The Frontier Science Fund was established in 2021 by Tom (’68 geology, MS ’71) and Evonne (’68 textiles and clothing) Smith. The fund was created to advance highly fundamental research in LAS. The goal is to support and advance high-quality research projects with fundamental and positive societal consequences.
The grant will allow Reber to develop a photoelastic system that can measure stress in three dimensions. Being able to effectively measure stress impacts a variety of industries, from pharmaceuticals to agriculture. It will also be beneficial in earthquake preparedness; with three-quarters of the earth’s population living close to a tectonically active fault or plate boundary, improving seismic hazard assessments is of great societal importance.
As a structural geologist, Reber is interested in rock deformation. When rocks deform, it’s evidence that they were under stress, but there is no way to look inside the rocks to see where these stresses and forces are.
“Measuring stress is incredibly hard in the field because you can’t see it,” Reber said. The first step in understanding force distribution and failure in 3D is to visualize and quantify the force. Currently, stress can only be measured in 2D models.
“There is currently no three-dimensional way of quantifying this, which is kind of crazy when we think about it. It is a really well known problem. It’s very applicable to many scenarios, but it’s really tricky to solve,” Reber said.
The Frontier Science Fund grant will allow Reber to develop a 3D photoelastic measurement system that would help solve that problem.
“As photoelasticity is the only way we can actually visualize the force distribution in every part, we started doing experiments where we used the photoelastic discs embedded in a fluid to figure out how stresses transfer,” Reber said. “Until now, we were forced to do these types of experiments in 2D. It was a logical step to now try to expand it to 3D.”

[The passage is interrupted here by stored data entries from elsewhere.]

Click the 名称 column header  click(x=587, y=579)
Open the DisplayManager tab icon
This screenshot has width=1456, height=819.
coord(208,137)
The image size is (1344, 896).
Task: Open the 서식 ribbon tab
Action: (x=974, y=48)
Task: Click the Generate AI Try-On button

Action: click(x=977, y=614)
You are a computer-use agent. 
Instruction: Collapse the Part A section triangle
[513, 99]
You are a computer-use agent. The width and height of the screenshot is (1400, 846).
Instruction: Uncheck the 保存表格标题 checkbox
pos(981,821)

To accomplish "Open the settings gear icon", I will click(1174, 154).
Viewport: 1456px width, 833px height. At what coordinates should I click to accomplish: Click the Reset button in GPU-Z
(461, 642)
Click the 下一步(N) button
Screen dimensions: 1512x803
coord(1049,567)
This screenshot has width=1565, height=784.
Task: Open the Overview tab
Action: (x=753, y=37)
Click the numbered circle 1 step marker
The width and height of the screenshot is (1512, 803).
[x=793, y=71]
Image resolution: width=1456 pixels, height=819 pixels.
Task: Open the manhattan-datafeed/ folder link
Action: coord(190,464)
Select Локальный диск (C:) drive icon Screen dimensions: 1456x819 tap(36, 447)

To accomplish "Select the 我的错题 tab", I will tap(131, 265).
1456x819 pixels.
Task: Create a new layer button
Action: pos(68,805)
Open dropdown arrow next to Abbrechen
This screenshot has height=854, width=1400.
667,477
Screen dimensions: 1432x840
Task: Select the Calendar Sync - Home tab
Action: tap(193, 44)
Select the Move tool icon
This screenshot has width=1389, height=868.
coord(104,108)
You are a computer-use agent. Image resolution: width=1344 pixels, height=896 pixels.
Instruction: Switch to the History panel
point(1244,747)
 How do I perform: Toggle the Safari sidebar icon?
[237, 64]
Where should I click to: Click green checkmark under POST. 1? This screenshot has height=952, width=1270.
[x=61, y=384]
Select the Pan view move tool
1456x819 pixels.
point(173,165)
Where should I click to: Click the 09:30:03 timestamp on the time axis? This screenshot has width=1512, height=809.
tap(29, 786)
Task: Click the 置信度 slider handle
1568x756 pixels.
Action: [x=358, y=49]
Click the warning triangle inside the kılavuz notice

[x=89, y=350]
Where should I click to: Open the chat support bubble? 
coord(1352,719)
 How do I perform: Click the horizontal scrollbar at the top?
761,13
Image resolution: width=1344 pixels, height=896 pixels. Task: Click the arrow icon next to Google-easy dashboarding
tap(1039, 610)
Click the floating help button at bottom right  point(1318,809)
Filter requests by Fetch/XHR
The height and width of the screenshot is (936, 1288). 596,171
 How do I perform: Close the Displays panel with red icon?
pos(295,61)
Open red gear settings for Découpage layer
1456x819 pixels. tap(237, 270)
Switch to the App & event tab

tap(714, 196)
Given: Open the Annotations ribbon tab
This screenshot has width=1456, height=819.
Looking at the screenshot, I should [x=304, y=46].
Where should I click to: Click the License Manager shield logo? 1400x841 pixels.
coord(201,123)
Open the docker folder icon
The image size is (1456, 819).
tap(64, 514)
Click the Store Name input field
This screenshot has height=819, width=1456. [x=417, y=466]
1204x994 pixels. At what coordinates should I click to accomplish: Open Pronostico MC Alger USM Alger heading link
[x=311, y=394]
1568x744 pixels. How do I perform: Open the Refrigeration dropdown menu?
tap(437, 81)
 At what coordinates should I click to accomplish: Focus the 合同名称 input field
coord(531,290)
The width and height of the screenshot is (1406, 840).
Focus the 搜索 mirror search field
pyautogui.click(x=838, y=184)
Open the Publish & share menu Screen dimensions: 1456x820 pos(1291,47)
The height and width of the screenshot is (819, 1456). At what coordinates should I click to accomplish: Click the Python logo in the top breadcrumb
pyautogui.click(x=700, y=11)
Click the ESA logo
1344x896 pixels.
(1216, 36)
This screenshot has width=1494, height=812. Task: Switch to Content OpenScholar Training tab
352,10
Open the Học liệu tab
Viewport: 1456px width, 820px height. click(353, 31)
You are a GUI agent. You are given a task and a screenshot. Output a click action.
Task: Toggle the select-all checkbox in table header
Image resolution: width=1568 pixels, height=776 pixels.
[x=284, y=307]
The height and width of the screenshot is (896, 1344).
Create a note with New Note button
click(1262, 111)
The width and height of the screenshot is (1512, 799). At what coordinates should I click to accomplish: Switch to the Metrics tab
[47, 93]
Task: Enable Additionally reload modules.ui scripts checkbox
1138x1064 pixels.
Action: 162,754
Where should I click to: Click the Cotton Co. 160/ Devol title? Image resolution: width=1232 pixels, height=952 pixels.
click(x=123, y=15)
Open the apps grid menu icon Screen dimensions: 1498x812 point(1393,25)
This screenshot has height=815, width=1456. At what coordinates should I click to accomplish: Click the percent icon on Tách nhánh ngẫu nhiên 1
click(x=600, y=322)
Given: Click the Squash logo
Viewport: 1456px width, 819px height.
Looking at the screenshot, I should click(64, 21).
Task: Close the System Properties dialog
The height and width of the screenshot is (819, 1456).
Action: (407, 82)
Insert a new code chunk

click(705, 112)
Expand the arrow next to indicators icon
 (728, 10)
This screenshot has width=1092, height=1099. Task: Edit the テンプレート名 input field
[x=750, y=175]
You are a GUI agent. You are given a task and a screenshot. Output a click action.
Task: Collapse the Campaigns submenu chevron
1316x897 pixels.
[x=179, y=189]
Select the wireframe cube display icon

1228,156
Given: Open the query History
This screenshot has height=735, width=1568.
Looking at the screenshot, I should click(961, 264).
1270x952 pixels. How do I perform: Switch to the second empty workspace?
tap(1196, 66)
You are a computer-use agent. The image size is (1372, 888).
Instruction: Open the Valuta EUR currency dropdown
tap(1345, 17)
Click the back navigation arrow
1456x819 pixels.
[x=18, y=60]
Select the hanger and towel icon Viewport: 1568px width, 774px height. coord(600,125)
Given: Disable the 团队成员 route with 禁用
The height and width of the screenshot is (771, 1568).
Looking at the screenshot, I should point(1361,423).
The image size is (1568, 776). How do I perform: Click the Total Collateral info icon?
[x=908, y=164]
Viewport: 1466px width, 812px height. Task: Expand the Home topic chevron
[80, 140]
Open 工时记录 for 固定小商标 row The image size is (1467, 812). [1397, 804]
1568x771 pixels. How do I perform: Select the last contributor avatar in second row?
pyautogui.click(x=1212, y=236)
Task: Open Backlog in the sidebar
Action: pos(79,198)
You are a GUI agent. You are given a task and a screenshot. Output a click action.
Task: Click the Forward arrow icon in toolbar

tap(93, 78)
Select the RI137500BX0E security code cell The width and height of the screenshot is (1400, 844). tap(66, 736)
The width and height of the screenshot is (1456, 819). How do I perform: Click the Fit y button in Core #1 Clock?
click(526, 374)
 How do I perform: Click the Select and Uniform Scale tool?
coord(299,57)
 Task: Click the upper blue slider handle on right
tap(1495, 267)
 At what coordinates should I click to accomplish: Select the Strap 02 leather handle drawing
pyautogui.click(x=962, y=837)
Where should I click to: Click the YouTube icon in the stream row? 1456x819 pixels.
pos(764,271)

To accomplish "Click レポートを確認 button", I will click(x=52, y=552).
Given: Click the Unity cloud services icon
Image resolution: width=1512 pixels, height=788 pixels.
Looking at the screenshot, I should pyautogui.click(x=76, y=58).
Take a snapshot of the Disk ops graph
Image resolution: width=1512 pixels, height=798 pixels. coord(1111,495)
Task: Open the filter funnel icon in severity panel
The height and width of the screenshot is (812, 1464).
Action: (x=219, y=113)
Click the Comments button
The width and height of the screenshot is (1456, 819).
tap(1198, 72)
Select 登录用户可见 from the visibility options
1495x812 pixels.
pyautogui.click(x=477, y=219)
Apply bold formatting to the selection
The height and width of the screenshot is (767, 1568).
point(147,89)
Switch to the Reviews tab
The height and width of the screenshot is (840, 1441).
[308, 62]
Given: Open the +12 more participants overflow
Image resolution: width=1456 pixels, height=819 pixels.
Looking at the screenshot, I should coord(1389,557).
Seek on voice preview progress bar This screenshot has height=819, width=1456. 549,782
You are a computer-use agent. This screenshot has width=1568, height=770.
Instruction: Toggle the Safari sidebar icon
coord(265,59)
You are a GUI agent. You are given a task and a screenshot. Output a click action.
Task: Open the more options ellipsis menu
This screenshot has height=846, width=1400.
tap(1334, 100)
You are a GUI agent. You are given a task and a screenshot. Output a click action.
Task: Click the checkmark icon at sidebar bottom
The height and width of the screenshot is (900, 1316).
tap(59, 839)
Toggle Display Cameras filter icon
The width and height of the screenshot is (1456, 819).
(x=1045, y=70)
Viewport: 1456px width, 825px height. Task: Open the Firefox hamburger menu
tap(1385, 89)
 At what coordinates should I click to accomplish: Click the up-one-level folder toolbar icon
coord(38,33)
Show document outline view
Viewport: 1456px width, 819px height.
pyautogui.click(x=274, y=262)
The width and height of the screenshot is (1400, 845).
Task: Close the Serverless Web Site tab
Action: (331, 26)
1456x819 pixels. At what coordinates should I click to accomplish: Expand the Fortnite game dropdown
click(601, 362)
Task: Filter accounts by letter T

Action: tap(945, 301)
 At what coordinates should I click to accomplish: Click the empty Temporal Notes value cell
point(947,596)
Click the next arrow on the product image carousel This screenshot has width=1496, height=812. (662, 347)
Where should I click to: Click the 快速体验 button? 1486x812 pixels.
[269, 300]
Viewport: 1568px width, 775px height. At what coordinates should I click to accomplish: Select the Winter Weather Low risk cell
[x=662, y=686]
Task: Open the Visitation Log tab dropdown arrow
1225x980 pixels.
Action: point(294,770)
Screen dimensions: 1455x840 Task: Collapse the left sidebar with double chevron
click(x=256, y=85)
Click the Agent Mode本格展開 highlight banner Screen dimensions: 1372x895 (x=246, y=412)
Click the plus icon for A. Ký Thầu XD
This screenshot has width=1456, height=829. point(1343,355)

When squeezed, areas that are stressed transmit light at varying intensities in photoelastic discs, and these are seen as bright areas under polarized light. Discs that are not stressed remain dark. Reber’s innovation is to take the same material, form it into spheres, and visualize the areas of stress using a green light laser.
This new method will allow Reber and her team to perform one-of-a-kind force measurements on a variety of systems, which could lead to a new area of research not currently available. A successful project outcome would open multiple research avenues and make an impact across numerous disciplines.
“I’m very pleased to have this,” Reber said. “This grant helps us to do the research that’s necessary to prove that we know how to do it.” “So, this is a super good bridge between having a good idea and getting to the point where it’s fundable.”